After nine days in the hospital, she returned home with her parents and two brothers. “I was able to walk, but I was still wobbly,” he said. Now Juliet, who likes to ride a bike and make art, feels healthy.
Doctors in New York have noted that cases of the new syndrome began to appear about a month after a Covid-19 surge in the region. That moment suggests “it’s a post-infectious immune response to this,” said Dr. Leonard Krilov, president of pediatrics at NYU Winthrop Hospital in Mineola, New York.
In some cases, treatment for children with the new syndrome is simple and fast. Dr. Krilov recently treated a 4-year-old boy whose family had previously fallen ill with Covid-19. Weeks later, the boy had a high fever, a rash, and kidney problems. They gave him one of the standard treatments for Kawasaki disease: intravenous immunoglobulin, a serum drawn from donated blood. Within a day her fever dropped and her kidneys returned to normal, Dr. Krilov said.

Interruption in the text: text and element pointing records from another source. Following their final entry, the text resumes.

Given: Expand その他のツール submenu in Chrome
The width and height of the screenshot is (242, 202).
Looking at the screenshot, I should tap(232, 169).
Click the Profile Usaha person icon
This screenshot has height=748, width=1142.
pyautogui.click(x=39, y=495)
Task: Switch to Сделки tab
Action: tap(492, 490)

Preliminary research suggests that children they are significantly less likely to become seriously ill with Covid-19 than adults. In New York City, there have been 13,724 laboratory confirmed Covid patient deaths. Six are 17 or younger, and all had underlying health conditions, according to city data.
Doctors say that despite increasing evidence that some healthy children are becoming seriously ill with this new syndrome, they still have a much lower risk of Covid-19 than adults.
“It’s a different disease in adults,” said Dr. Jennifer Lighter, a pediatric infectious disease specialist at NYU Langone Medical Center, who treated a pediatric patient with the new syndrome last week.
“It’s very, very rare, and the kids have been doing well for the most part,” Dr. Lighter said of the new syndrome. “My patient is at home and doing very well.”